Johanna Norelle

I’m lying on the fields of singing crickets, and I tone in, in harmony, with a deep breath. 
My breath sounds like a saw, attempting a cut through stone.
I’m covered in flowers, all alone.

Let me begin by telling you about the season and weather,
Not because it’s an ice breaker,
But it’ll help you to understand this story better.

It was spring, a time of blossoming love.
Well so they say,
Whether that’s true or not, can only be decided by personal experience. 
It colours the season with either rainbow touches, or with grey.

As a young child, my older sisters always told me;
Pick something blue, 
pick something yellow, 
pick something red,

Put it under your pillow when spring breaks through and ‘you’ll be kissed by your prince charming’, they said
I believed it. 
Oh Johanna, you’re such a fool.

Years passed and spring was always a time of disappointment.
Yet it had to be done;
Blue
Yellow
Red

It was routine. 

This year, this day, when snow crystals were nowhere to be found and apples were dressing the trees, 
I went on my hunt for flowers, tired, on unstable knees.

I went through the luscious, dense forest, examining the gaps between the grand oaks along the muddy ground.
The wild animals lured me deeper into the woodland, 
the sound of their fast hidings only lead me to prickly bushes and foliage, not to colourful flora. 
Oh Johanna, you’re such a fool.

My wavy, pearl-blonde hair got stuck on branches and twigs,
‘Gah! What are you doing Johanna, you’re the only one out here who picks and digs!”
Patience started to run out like the last pinch of sand in a timeglass.

I set eyes on the neighbours farm,
Some fewer flowers on his fields couldn’t be a heinous crime, it wouldn’t harm
But mum’s the word!

I crawled on all fours up under his steady fence,
My whole body feeling stressed and tense.

The barbed wire stroke my back,
But due to lack of flexibility, it drew blood lines from my neck and down.
Yet I held my head up high, still, as if it was balancing a crown.

I gave in, for the very last bit,
Let my light body drop onto the moist ground. 
Used my thin forearms to crawl, I was not going to quit.

I spotted it.
Blue
Yellow
Red

I sat up, reached out, for thy these flowers I had fought.
But then there was a rolling sound, a click and a shot.

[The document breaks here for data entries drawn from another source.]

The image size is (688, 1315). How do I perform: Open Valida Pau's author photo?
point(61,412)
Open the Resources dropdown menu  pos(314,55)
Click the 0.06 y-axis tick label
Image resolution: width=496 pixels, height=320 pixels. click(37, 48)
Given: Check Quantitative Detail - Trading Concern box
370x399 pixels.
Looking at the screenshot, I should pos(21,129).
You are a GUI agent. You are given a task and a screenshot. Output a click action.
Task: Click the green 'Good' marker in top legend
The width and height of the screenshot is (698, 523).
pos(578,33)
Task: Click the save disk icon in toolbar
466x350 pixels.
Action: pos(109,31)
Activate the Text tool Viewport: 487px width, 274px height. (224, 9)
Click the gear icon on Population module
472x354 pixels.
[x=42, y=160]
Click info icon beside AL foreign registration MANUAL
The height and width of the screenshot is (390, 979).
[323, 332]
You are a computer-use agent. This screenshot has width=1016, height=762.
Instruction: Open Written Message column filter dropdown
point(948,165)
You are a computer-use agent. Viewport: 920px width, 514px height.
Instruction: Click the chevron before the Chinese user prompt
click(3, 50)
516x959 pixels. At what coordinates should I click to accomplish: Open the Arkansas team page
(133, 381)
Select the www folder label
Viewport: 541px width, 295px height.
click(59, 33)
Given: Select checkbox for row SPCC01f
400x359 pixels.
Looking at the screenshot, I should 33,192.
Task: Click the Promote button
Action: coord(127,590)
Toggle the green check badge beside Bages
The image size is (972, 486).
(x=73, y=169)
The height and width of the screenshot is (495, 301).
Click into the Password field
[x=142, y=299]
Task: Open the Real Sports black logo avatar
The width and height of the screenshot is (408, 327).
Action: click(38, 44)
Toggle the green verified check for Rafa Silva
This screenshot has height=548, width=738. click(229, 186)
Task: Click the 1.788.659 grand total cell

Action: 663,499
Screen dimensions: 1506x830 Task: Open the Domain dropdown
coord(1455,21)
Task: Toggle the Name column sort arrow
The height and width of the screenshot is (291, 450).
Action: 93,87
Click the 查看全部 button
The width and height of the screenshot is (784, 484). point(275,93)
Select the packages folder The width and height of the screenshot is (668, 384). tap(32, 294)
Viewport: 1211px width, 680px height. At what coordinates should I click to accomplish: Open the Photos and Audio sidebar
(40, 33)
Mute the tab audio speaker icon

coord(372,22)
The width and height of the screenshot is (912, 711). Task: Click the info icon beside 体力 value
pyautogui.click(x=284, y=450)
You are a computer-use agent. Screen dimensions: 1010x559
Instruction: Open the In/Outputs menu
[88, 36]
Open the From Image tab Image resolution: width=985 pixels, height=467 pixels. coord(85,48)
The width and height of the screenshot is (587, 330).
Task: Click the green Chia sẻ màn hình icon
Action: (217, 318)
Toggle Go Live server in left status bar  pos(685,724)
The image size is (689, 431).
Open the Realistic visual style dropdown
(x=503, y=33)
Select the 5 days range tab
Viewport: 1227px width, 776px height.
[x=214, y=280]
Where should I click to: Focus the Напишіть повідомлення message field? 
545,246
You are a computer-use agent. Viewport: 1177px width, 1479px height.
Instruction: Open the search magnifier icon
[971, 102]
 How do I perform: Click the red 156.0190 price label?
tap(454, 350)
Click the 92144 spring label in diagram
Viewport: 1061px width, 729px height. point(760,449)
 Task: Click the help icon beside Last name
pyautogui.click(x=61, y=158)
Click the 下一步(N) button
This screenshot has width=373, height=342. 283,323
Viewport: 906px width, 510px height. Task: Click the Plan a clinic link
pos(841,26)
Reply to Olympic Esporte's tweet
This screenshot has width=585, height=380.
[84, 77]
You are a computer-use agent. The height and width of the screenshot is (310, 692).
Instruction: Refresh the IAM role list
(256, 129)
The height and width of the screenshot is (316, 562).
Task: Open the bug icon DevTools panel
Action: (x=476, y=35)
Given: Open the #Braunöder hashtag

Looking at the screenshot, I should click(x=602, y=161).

My body dropped onto the dirty ground again,
A big wound spreaded, on my cotton shirt, a wine-red stain.

Now here I lie.
I don’t blame the farmer, trying to save his harvest from a deer. 
However my lips start trembling and from my left eye-corner, there falls a tear.
All this for the blue, the yellow, the red.

It makes me smirk, and I stifle a last high-pitched breath.
Oh Johanna, you’re such a fool.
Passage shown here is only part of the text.